I've bought a few for friends and family over the years, including 4 eBay sales of machines in need of attention for about £80 each - of these, 3 just needed very superficial cleaning and descaling, one needed a new group head seal. The other needed a full overhaul & I haven't yet split the boiler from the head because of a damaged Allen screw (should be done over this holiday). The other 3 have been in daily use for years with no problems, as has the one I use at work, bought new about ten years ago. My oldest is a 'gold' chromed one bought refurbished about 15 years ago. It ran daily til last year when I found some bad corrosion between the boiler and the group head made a seal impossible - a local bike mechanic welded a couple of lumps into the boiler and machined the face flat again for £10, a set of seals is under another tenner, and it's as good as new. I think the lesson may be to descale regularly, even if you live in a soft water area as I do.


----------



## Queenie (Dec 27, 2016)

I'm mainly a milk based coffee drinker.. should I get a rancilio wand for gaggia classic and why?


----------



## jimbojohn55 (Jan 15, 2016)

The rancilo wand swop is the most common of mods to classics - the standard wand has a fake micro foam device that channels air through the wand as well as steam to create a foam - but its not a microfoam - the very smooth silky textured milk. The rancilo wand is longer and is just a tube and single steam hole, its the same as professional steam arms, making the creation of microfoam possible.

There are plenty of guides on how to change a steam arm and vids too.


----------



## Queenie (Dec 27, 2016)

Which version of wand do I need for my gaggia classic machine? It's a 2001 machine I think


----------



## MediumRoastSteam (Jul 7, 2015)

I believe Happy Donkey dot co dot uk sells the wand and the nut package, so it is a straight swap.
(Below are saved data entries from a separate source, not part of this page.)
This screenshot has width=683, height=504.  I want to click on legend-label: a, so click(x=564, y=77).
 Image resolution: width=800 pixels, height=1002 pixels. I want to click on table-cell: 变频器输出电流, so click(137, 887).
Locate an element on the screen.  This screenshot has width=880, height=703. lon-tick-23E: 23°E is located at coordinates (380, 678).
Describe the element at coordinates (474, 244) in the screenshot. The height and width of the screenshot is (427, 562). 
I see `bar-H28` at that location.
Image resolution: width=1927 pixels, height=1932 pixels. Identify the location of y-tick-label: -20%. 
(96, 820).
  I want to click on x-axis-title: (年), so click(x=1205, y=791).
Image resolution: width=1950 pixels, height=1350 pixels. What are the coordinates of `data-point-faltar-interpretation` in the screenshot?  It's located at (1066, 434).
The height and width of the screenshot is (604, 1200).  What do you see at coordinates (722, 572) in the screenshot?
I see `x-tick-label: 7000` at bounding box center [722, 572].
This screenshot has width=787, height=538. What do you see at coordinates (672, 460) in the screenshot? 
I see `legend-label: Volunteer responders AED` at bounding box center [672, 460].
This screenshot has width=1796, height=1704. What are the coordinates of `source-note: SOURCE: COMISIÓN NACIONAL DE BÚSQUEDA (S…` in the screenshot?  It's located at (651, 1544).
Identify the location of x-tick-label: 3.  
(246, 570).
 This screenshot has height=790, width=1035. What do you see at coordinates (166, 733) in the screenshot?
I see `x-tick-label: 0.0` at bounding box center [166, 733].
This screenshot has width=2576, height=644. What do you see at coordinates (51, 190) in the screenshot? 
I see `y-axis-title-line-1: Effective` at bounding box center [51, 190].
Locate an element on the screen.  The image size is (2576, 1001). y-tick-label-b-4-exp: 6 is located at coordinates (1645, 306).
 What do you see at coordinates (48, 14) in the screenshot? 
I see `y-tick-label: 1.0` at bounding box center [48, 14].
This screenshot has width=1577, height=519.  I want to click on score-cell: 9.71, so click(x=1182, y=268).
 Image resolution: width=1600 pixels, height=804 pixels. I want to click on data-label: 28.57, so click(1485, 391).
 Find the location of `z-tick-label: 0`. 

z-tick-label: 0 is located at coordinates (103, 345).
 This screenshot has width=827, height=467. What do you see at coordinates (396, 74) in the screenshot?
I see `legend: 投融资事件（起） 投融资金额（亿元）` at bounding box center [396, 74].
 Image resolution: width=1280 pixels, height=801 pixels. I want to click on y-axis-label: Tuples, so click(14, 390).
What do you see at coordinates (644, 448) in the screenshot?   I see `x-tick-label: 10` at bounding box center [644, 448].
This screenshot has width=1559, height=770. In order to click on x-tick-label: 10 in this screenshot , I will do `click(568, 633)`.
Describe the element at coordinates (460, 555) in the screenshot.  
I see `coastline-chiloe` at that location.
PS: My understanding its the V1 version.


----------



## jimbojohn55 (Jan 15, 2016)

Its the mk 1 or 2 version I believe - £12 on ebay - but you will need to swop the nut from your current arm to it - or buy it already converted for £18 here https://www.happydonkey.co.uk/hdr0001.html

its easy to swop the nut - but its up to you ;-)


----------



## igrnt (Dec 31, 2016)

Can you do the Rancilio mod to the 2015 version too?


----------